If the summer of 2012 will be remembered for one thing, it will be the enduring memory of Olympic athletes triumphing over the odds to realize their dreams.
Years of endless hours of training, where sleep is sacrificed for early morning workouts, culminate in one brief moment where the hopes of Olympic glory can be decided by the smallest of margins.
While not all do not come home with medals, every athlete who made their way to London this summer will take the experience of representing their country as one of sport’s greatest achievements.
For 15-year-old Jordan Ellingson, the road to the Olympics may have just opened as the six-foot two Maple Ridge Christian School student added two javelin gold medals in the span of just more than a month.
Ellingson, who is a member of the Langley Mustangs track team, won gold last month at the B.C. Summer Games. Proving that was no fluke, the Grade 10 student took top honours in the Youth Under 16 division at the Legion Royal Canadian National Youth Track and Field Championships in Charlottetown, P.E.I. on Aug. 17.
“This kind of came fast, I wasn’t even really planning for it,” said the humble Ellingson.
That’s mostly because Ellingson is relatively new to the sport. Ryan Gee, a teacher at MRCS, saw him throw the javelin a couple of years ago and seen potential in Ellingson.
That promise was then fostered when he was referred to Langley Mustang’s track coach Tom Nielsen, whose own son Kyle is a three-time All-American javelin thrower at the University of Washington. Nielsen was encouraged with what he saw.
“I could see the potential with Jordan and I just broke down some of the techniques to make it simple for him. When at first looked at him I saw that this could be something special,” said Nielsen, who has also previously coached at the University of British Columbia and continues to train some of the country’s top javelin prospects.
The Langley Mustang’s coach said he slowly integrated Ellingson into higher levels of competition this summer as well as having him train with some of his top level athletes, like his son Kyle.
For Ellingson, the wins are all part of learning to combine his natural athleticism with the techniques needed to compete at the nation’s highest level.

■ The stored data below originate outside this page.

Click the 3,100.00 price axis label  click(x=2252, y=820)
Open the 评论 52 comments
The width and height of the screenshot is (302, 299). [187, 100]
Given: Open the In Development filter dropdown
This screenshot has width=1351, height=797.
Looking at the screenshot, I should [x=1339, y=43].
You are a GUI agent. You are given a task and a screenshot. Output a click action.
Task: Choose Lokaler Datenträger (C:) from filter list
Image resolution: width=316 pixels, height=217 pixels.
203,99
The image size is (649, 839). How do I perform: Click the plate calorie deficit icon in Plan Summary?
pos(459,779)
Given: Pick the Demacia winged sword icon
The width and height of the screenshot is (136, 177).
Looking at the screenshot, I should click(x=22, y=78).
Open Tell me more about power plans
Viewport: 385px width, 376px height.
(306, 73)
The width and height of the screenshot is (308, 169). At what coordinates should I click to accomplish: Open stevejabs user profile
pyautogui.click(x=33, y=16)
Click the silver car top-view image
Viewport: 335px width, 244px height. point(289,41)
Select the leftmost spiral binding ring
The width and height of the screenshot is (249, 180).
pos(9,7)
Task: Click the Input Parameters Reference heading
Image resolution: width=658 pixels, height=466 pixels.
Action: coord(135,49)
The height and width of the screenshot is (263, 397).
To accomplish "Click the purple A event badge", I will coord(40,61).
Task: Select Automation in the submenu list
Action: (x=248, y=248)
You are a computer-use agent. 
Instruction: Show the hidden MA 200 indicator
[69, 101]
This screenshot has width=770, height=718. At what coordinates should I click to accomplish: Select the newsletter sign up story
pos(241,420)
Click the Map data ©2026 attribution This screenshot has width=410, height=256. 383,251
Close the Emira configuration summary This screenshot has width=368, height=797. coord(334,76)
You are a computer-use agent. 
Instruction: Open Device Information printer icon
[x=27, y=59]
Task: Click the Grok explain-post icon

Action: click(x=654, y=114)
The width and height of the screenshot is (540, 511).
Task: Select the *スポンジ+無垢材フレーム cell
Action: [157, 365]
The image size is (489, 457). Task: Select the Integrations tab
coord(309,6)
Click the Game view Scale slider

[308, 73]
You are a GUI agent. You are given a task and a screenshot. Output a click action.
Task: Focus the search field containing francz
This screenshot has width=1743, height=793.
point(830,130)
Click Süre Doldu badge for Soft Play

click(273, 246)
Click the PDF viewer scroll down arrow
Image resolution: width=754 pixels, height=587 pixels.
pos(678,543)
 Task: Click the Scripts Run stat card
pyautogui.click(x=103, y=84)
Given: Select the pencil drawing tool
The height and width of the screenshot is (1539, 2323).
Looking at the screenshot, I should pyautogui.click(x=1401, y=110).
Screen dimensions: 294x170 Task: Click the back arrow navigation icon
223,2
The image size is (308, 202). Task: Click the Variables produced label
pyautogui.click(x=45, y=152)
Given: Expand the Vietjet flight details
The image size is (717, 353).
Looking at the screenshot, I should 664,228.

“I was going to the nationals with the hope of beating my personal best,” he said.
A throw of 49.65 metres not only topped his personal best, it secured the gold medal by more than 60 centimetres over his closest competitor.
Ellingson laughs as he recalls his first experience throwing a javelin. He was just in Grade 3 and was on the track field with his older brother after school.
“I asked if I could give it a try and he said yes. As I went to throw, the javelin smoked me in the back of the head. Thankfully no one saw it.”
Ellingson said he’s thankful he’s been able to pursue the sport. He said without the strong coaching and support of his family, he would never have had the chance.
Ellingson’s mother Michelle said she is more than pleased they have been able to offer him the opportunity.
“There are so many kids out there with potential but they just may never know without that push from a coach or a teacher,” said Michelle. “As parents, you can’t always be there to see it.”